# Compatibilité disque dur OS et téléviseur



## matt houston (30 Juin 2022)

Bonjour 

Je me permets de vous contacter car j’ai besoin de l’aide de professionnels comme vous concernant la compatibilité des disque dur 
Si je ne suis pas sur le bon forum ou si le sujet a déjà été traité je vous prie de bien vouloir m’en excuser.

Savez si de nos jours ils existent des téléviseurs compatibles avec des disques durs qui reconnaît n’importe quel type de formatage (macOS, exfaf, fat32, etc…)
Et capable de lire des vidéos de n’importe quel format (mkv, mp4, etc..) sans limite de taille de fichier, (ex 2go max) et sans saccade du au kbs elevee

D’avance merci pour votre aide et votre compréhension 

Bien cordialement


----------



## JLB21 (30 Juin 2022)

Bonjour,

La locution '*n'importe quel*' est sans doute irréaliste.
Mais la plupart des téléviseurs actuels lisent les principaux formats vidéo/audio et acceptent les principaux systèmes de fichier.

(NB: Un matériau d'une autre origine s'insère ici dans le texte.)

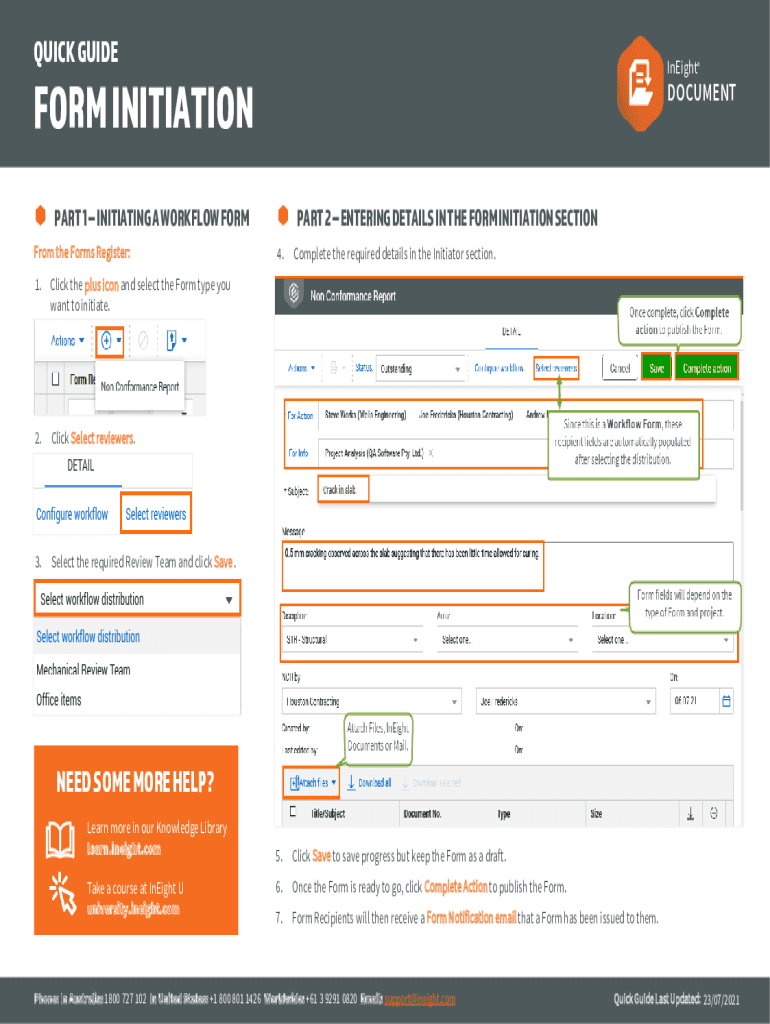Tick the attachments table select-all checkbox
The width and height of the screenshot is (770, 1024).
293,813
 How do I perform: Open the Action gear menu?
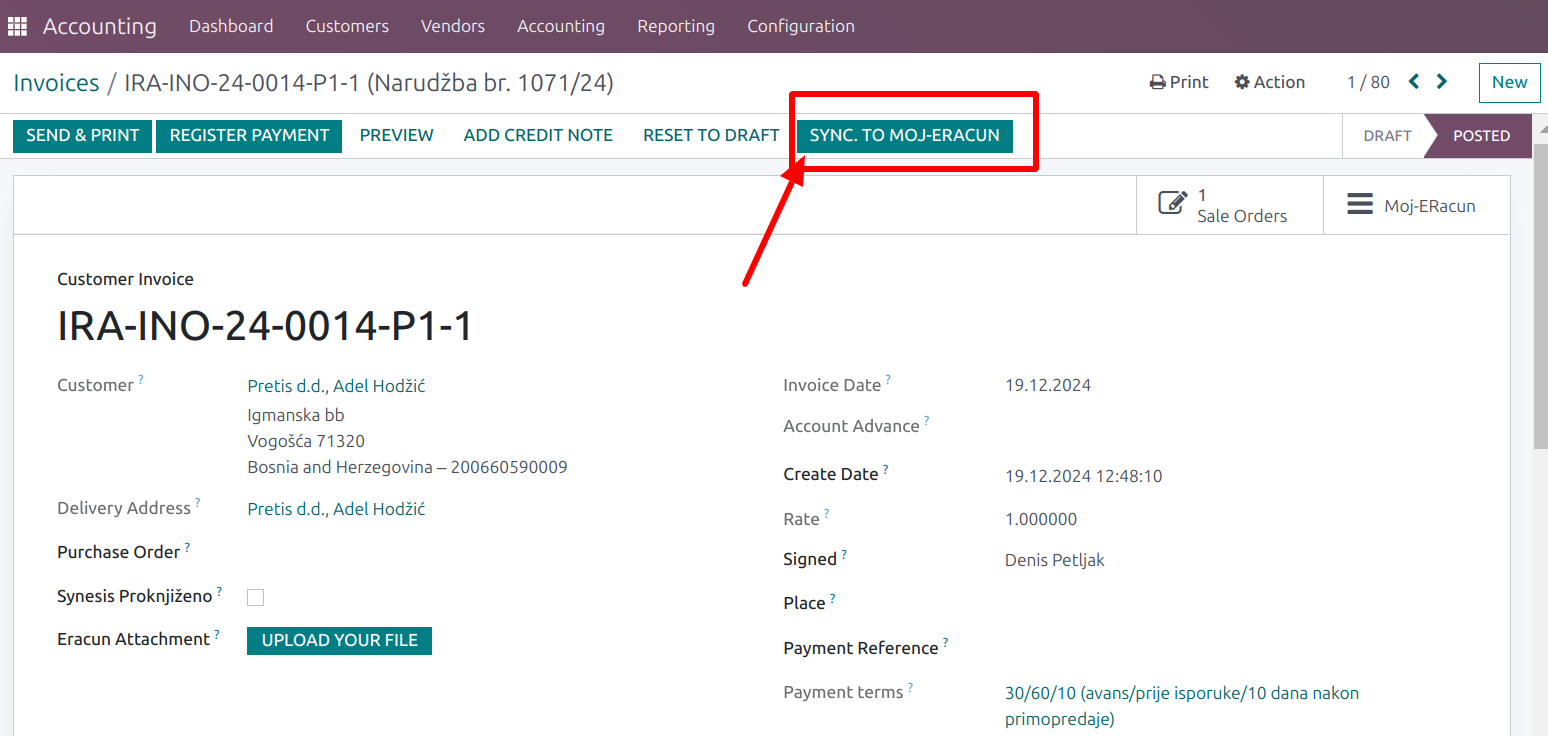coord(1242,83)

Cela varie selon les marques, c'est quelque chose à vérifier lors de l'achat.

Ainsi, mon dernier téléviseur de marque Sonny accepte en connexion USB2/USB3 :

les systèmes de fichiers FAT16, FAT32 et NTFS, les deux derniers cités acceptant des fichiers au-delà de 2 Go, mais pas macOS,
les principaux containers vidéo : avi, asf, mp4, mkv, webM, PS, TS,
les principaux codecs audio : wav, mp3, wma, flac, aac

Sinon, comme l'AppleTV ne possède pas de prise USB, on peut acquérir pour très peu cher une passerelle Androïd.
J'ai pour le cas où une petite box de ce type.


----------



## JLB21 (30 Juin 2022)

Je voudrais corriger une petite erreur : des 3 formats de fichiers lus par ma TV, seul le NTFS permet les fichiers supérieurs à 2 Go.
Pour formater depuis le Mac, il suffit d'acquérir un petit utilitaire comme Microsoft NTFS pour Mac.


----------



## Locke (30 Juin 2022)

Avec ma Sony Bravia, le format exFAT ne pose pas de problème.


----------